## INSTRUÇÃO A
Reproduza o texto sobre previsões em política começando em "Cientista político sério" e terminando em "como analista. Explico.", trocando "Twitter" por "X".

· · · · ·

Cientista político sério não cai na armadilha de fazer projeções sobre o futuro. O erro que podemos cometer é de identificação parcial de tendências quando deixamos de enxergar uma probabilidade política

Ontem, um gaiato afirmou, no Twitter, que eu não acerto previsões. Ele acertou, já que nunca prevejo em política. Sei que lulistas ficam irritados quando avalio erros cometidos por Lula. Faz parte, como disse o filósofo Bambam. Mas, fazer tal afirmação para dizer que não faço previsões políticas corretas não chega a ser uma crítica, mas um elogio ao meu desempenho como analista. Explico.

Rudá Ricci, cientista político e presidente do Instituto Cultiva

A política é feita de imprevisibilidades porque é fruto de relações humanas e pelo acaso. Anteontem, ao cortar cabelo, tentei explicar isso para o profissional que me atendia. Aproveitei para ilustrar com a trajetória de Getúlio Vargas. Vou repetir o recurso que usei.

· · · · ·

## INSTRUÇÃO B
Por favor, transcreva palavra por palavra as linhas da listagem começando na que contém "Task: Click the 検索内容を入力 search field" e terminando na que contém "Looking at the screenshot, I should coord(545,239).", incluindo as duas.

· · · · ·

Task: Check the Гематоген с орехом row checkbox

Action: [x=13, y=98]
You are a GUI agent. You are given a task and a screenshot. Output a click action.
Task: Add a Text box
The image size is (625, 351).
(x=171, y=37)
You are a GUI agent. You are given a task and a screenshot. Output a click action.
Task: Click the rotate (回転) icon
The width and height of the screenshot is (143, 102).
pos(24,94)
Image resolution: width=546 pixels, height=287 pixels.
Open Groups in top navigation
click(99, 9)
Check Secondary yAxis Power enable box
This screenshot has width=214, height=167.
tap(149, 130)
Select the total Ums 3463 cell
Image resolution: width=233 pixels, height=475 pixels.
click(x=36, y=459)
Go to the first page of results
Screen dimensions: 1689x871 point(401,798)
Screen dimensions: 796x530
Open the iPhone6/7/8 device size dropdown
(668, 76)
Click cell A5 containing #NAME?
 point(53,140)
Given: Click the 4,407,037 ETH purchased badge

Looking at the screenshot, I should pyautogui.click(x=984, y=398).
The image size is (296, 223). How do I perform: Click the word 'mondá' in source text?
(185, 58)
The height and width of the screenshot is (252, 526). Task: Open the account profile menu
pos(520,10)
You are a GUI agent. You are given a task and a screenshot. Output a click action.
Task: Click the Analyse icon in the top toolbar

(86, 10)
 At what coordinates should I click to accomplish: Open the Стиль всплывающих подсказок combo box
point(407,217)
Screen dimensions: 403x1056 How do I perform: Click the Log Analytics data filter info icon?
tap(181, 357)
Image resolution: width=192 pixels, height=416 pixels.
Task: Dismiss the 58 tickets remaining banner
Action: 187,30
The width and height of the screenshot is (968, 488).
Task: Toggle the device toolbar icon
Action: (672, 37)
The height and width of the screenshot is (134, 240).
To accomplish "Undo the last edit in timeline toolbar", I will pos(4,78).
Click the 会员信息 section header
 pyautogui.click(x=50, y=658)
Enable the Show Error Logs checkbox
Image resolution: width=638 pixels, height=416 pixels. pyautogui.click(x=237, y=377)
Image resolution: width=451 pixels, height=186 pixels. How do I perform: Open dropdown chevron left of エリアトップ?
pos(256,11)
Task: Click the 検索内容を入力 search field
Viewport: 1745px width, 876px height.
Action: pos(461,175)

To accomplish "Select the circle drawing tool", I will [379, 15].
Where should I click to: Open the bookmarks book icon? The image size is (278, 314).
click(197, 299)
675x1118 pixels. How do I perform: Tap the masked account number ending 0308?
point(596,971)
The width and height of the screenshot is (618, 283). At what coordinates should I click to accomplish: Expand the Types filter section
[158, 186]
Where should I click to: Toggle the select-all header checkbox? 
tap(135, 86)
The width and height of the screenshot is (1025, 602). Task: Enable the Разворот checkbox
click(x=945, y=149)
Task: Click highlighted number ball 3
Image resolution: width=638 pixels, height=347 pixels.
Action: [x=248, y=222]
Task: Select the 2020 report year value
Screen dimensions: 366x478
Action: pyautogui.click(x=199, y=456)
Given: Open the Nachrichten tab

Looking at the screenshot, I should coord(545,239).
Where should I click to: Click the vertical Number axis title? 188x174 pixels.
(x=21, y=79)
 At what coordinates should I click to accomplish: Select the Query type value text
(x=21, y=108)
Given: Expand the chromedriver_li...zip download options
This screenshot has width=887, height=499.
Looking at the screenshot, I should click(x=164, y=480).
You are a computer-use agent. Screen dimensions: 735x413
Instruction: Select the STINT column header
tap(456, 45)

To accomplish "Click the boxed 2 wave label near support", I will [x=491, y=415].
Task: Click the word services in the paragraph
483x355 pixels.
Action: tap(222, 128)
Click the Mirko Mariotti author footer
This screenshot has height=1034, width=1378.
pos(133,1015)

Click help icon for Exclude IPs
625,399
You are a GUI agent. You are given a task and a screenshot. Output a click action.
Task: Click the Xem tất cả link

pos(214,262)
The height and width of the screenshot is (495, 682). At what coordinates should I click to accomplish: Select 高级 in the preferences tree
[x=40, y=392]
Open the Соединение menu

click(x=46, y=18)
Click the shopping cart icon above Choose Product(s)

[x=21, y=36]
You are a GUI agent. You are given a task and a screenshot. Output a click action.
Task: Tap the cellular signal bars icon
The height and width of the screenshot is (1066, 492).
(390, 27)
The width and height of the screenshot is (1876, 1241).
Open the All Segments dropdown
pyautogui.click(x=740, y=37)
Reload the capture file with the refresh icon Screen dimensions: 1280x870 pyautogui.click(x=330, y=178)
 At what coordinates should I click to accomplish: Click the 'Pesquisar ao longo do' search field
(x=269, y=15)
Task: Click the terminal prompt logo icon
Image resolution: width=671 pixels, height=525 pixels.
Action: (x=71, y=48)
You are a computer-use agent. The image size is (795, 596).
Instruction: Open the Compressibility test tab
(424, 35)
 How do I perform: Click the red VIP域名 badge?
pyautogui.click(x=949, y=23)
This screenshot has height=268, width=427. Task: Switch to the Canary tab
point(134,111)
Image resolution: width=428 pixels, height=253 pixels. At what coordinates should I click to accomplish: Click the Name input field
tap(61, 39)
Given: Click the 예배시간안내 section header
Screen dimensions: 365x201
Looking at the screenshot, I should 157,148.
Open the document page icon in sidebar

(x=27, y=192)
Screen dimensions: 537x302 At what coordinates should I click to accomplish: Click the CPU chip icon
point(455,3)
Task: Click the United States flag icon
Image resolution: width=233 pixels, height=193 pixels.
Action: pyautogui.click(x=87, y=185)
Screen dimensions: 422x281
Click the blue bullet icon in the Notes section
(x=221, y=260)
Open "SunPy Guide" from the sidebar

· · · · ·

## RESPOSTA A
Cientista político sério não cai na armadilha de fazer projeções sobre o futuro. O erro que podemos cometer é de identificação parcial de tendências quando deixamos de enxergar uma probabilidade política

Ontem, um gaiato afirmou, no X, que eu não acerto previsões. Ele acertou, já que nunca prevejo em política. Sei que lulistas ficam irritados quando avalio erros cometidos por Lula. Faz parte, como disse o filósofo Bambam. Mas, fazer tal afirmação para dizer que não faço previsões políticas corretas não chega a ser uma crítica, mas um elogio ao meu desempenho como analista. Explico.

## RESPOSTA B
Task: Click the 検索内容を入力 search field
Viewport: 1745px width, 876px height.
Action: pos(461,175)

To accomplish "Select the circle drawing tool", I will [379, 15].
Where should I click to: Open the bookmarks book icon? The image size is (278, 314).
click(197, 299)
675x1118 pixels. How do I perform: Tap the masked account number ending 0308?
point(596,971)
The width and height of the screenshot is (618, 283). At what coordinates should I click to accomplish: Expand the Types filter section
[158, 186]
Where should I click to: Toggle the select-all header checkbox? 
tap(135, 86)
The width and height of the screenshot is (1025, 602). Task: Enable the Разворот checkbox
click(x=945, y=149)
Task: Click highlighted number ball 3
Image resolution: width=638 pixels, height=347 pixels.
Action: [x=248, y=222]
Task: Select the 2020 report year value
Screen dimensions: 366x478
Action: pyautogui.click(x=199, y=456)
Given: Open the Nachrichten tab

Looking at the screenshot, I should coord(545,239).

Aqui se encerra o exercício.